(re)Annotating GenBank

NCBI LogoTom Bruns, Martin Bidartondo and 250 others sent a letter to Science describing the current problems with fixing annotation in GenBank. There is an entertaining accompanying news article that interviews several people about the problem of updating annotation and species assigned to sequences in the database. In particular the problem for mycologists that many fungi found from metagenomic approaches are only identified through molecular sequences and having the wrong species associated with a sequence can be difficult when studying community ecology composition.  This problem is not limited to fungi by any means, but recent reports find as many as 20% of fungal Intergenic Spacer (ITS) sequences are mis-attributed to the wrong species. 

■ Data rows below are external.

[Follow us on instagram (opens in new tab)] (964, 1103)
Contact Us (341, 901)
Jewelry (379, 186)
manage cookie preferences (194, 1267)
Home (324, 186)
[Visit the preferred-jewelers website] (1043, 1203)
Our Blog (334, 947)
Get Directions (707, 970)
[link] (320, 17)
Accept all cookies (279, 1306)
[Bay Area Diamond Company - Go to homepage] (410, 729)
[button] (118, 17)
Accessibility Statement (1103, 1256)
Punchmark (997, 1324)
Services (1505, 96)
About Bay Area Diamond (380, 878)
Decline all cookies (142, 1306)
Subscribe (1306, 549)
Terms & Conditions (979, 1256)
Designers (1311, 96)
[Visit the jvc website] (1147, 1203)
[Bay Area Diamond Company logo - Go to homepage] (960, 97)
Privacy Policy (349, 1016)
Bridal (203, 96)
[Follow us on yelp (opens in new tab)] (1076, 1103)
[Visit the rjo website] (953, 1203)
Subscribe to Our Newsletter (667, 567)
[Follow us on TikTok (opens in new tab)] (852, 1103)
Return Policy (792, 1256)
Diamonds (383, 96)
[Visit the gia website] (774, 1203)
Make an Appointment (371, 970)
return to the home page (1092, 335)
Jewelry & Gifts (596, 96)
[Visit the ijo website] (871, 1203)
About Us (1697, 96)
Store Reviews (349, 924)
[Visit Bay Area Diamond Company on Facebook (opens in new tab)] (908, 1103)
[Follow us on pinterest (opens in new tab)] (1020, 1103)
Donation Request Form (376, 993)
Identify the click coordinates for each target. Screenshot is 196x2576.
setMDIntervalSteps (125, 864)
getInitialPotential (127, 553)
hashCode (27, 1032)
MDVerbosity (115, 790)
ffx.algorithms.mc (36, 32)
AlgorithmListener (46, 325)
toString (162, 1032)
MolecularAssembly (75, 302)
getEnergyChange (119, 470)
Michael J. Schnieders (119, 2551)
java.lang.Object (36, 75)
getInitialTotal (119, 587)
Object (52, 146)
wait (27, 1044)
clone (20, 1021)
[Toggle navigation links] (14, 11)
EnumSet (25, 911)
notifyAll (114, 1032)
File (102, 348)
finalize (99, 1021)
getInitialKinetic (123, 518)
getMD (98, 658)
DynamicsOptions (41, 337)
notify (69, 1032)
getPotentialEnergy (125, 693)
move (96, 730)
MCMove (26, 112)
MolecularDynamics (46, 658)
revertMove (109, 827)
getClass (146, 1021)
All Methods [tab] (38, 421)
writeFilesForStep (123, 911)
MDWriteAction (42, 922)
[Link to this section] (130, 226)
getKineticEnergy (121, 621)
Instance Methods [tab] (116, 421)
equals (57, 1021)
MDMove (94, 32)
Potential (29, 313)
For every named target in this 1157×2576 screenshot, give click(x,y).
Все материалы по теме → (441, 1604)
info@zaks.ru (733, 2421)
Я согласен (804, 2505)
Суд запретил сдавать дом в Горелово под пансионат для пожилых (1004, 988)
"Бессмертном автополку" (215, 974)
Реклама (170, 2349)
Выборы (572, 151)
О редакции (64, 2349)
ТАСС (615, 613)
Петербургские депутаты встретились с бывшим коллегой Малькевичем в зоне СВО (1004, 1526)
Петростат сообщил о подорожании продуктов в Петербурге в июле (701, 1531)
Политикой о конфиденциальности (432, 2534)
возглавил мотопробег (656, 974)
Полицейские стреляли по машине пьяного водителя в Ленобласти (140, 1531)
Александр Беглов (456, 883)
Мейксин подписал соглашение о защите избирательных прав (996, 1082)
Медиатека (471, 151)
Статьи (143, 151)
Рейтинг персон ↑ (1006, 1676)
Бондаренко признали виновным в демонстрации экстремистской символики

There’s a nice quote in the news article from Steven Salzberg talking about the difficulties in getting sequences, especially from big centers, updated. I’m sure he is thinking of many examples, like reclassifying some Drosophila sequence traces.

The issues stems from the rules of engagement for GenBank.  The databases are setup so that only the original submitting author (or their designated proxy) may update a sequence record.  This is because the database is an archive of sequences and so rightly, it would be a bad idea if anyone can monkey around with the primary data.  The third party annotation (TPA) is intended to be mechanism for adding annotation (such as gene annotation to a genome) but it must be backed up by experimental data. This experimental data definition can be difficult – how do you reconcile an improper species designation for an ITS sequence from a cloned library from soil sample?  Well how do you know it is wrong — phylogenetic comparison which may include some closely-related species — but computational analyses alone is not enough to submit a record to TPA.  As more work to “barcode” species like fungi and application of automated methods can build phylogenies and detect inconsistencies it will be important to correctly associate sequence with organisms.

Similarly if you want to correct a gene model that someone else annotated, you must provide experimental evidence and simply aligning (already sequenced and in GenBank) EST to identify missing improperly called exons (that might have come from a sequencing center that only used computational predictions to annotate!).  The TPA:Inferential is supposed to be a place for this kind of thing, but we have still had problems updating mis-annotated genes when publishing a paper on a gene family (ironically where we are also part of the genome project).

While a Wiki is not really what I would propose to solve this problem, what is happening instead is the creation of separate databases which link to and reannotate the primary data that is stored in GenBank.  These databases and projects have been on-going for a while like the European LSU database.  Hopefully the mycological herbarium will also be the centers of this work where vouchered specimens or cultures, images. micrographs, and DNA sequence can all be maintained and used to fully describe a specimen.